* _TASK_
Which lines in the records below contain the word "agent"? Copy each one.

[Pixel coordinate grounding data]
• • • • • • •

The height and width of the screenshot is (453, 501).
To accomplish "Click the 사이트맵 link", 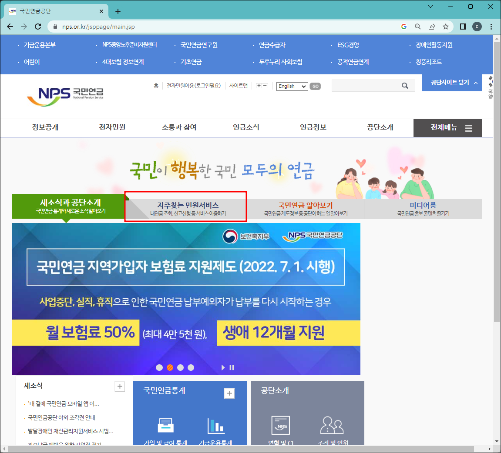I will click(x=239, y=86).
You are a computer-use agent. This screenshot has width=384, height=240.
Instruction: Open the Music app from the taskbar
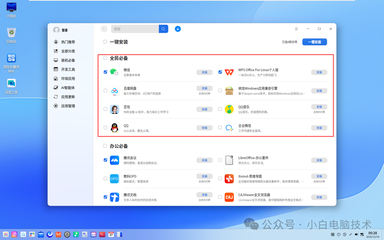coord(76,234)
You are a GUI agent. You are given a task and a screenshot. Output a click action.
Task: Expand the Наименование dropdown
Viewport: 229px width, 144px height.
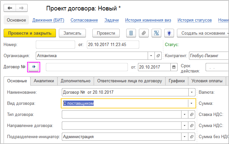pos(191,92)
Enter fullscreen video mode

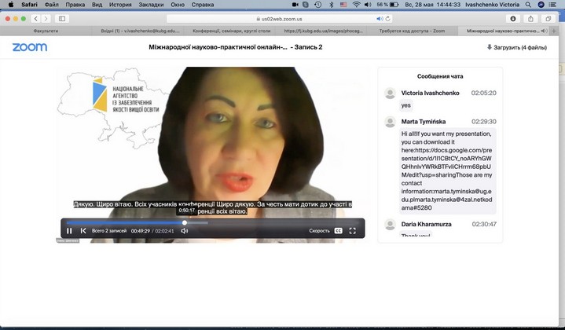click(353, 231)
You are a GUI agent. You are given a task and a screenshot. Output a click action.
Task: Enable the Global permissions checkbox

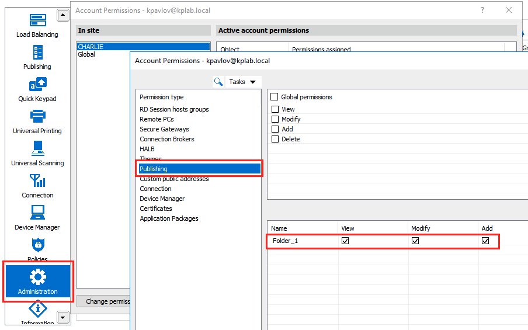[x=275, y=97]
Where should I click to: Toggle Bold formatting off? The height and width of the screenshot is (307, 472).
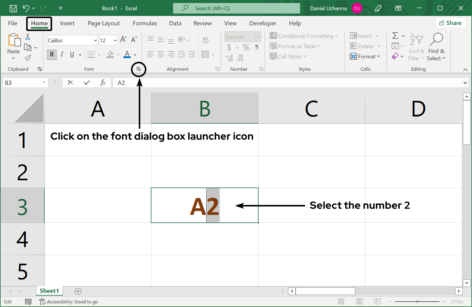click(52, 54)
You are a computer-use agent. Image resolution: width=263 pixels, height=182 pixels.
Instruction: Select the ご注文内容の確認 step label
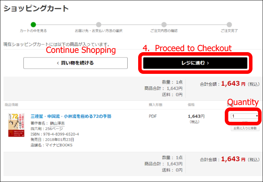tap(164, 31)
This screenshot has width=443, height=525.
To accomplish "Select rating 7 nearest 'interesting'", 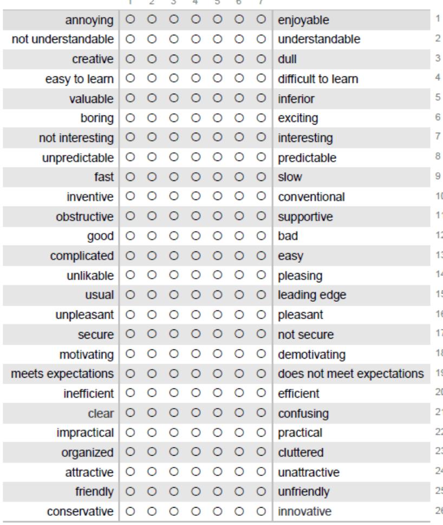I will click(x=261, y=137).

• • • • • • •

* _SOLUTION_
You are a computer-use agent. This screenshot has width=384, height=240.
You are a GUI agent. You are given a task and a screenshot. Output a click action.
You are a GUI agent. You are given a task and a screenshot. Output a click action.
You are a computer-use agent. Image resolution: width=263 pixels, height=182 pixels.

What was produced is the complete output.